Does dreaming also serve a function? Answering this question is not yet possible, because we do not know how to separate possible functions of the experience of dreaming from functions of the neurobiological processes that produce it. But REM sleep dream content can predict who will become clinically depressed following marital divorce or separation (Cartwright, Young, Mercer, & Bears, 1998), suggesting that dreaming may serve to modulate emotional states during waking.
Dreaming may also play a role in modifying associative memory networks. Subjects awakened from REM sleep show preferential activation of more distantly related associated than seen either during waking or following NREM sleep (Stickgold et al., 1999).
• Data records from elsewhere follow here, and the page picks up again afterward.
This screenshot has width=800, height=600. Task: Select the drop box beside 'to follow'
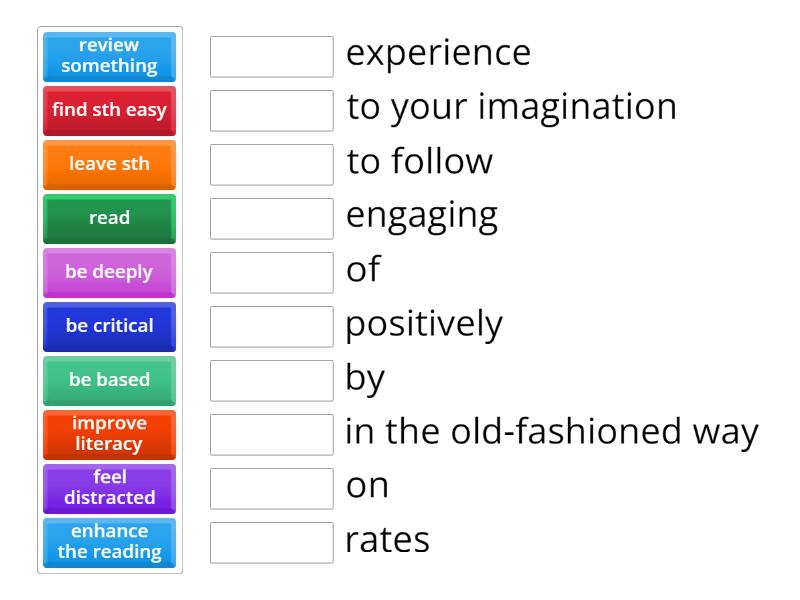point(272,165)
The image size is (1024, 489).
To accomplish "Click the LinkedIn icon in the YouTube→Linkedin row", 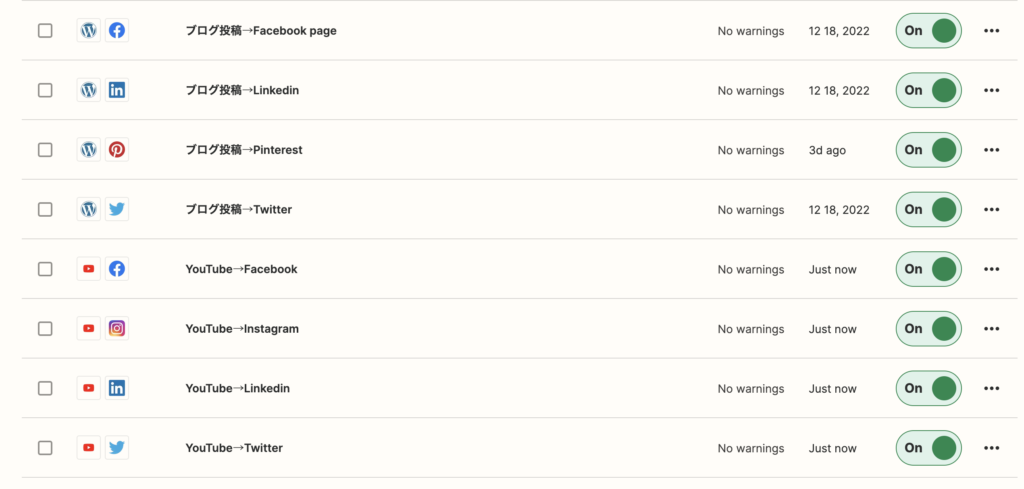I will pyautogui.click(x=117, y=388).
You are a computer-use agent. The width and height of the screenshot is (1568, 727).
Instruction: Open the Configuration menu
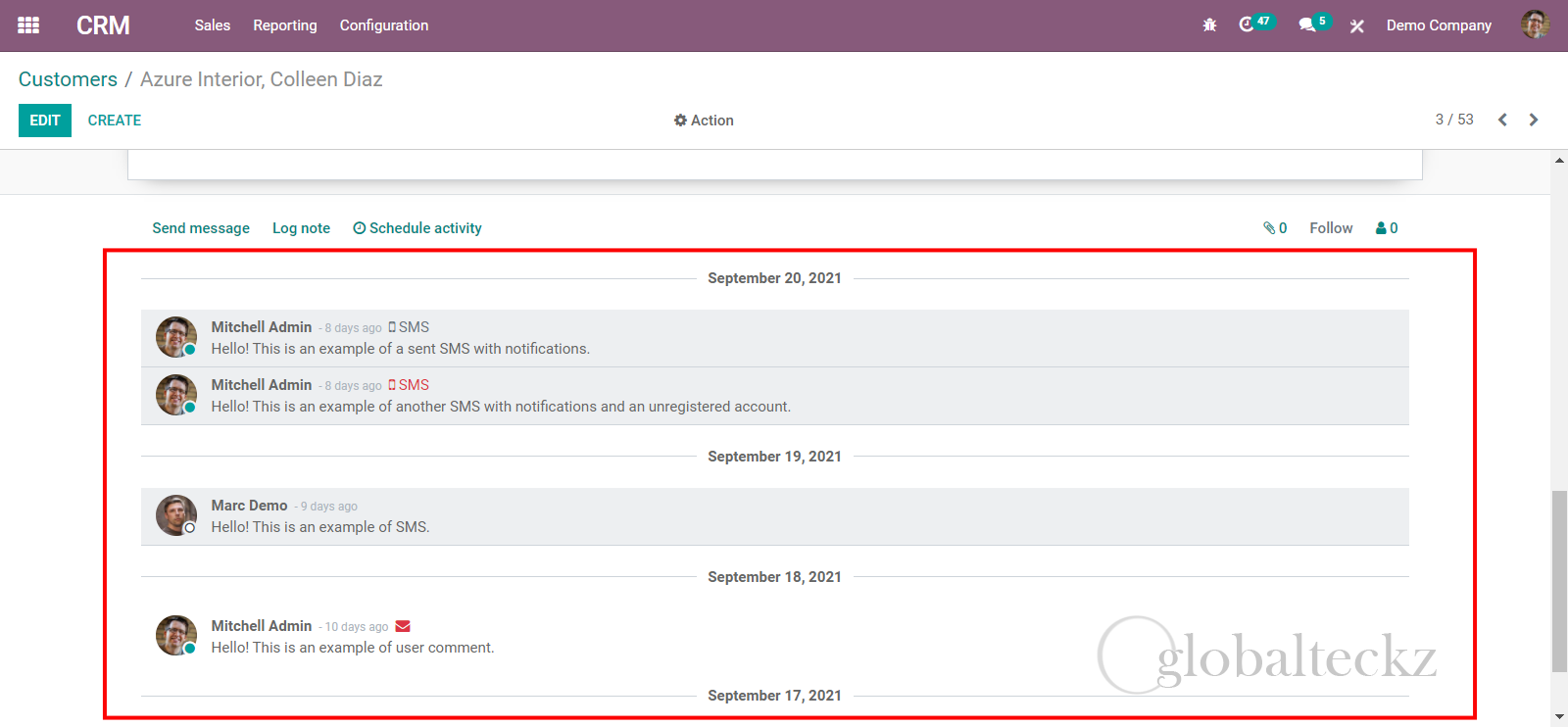384,25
Such preferential activation of weak associations might explain the bizarre content of dreams during REM sleep and may permit the brain to discover creative solutions to problems during sleep. Indeed, sleep has been shown to increase the likelihood of such discoveries (Fig. 40.15; Wagner, Gais, Haider, Verleger, & Born, 2004). Most recently, it has been demonstrated that individuals who dream about a cognitive task following practice perform better on that task when they awaken (Wamsley, Tucker, Payne, Benavides, & Stickgold, 2010). But whether the conscious experience of dreaming is crucial for any of these sleep-dependent processes remains unknown.
Figure 40.15 Sleep facilitates mathematical insight. Subjects are taught to reduce an 8-digit sequence to a single digit (9 at the right), through six intermediate calculations (in italics) with a standard algorithm. Unknown to the subjects, the task is designed so that the last three calculations form a mirror image of the preceding three, and thus the second intermediate calculation matches the final answer. Right: Subjects who slept between training and testing were more than twice as likely to discover the insight algorithm than those not allowed to sleep.
Dreaming may be viewed as evidence for a state of primary consciousness whose function is to provide the brain with an updatable virtual reality model of the brain that it uses in waking consciousness (Hobson, 2009). This view is surprisingly compatible with thermodynamic hypotheses about the brain (Friston, 2010).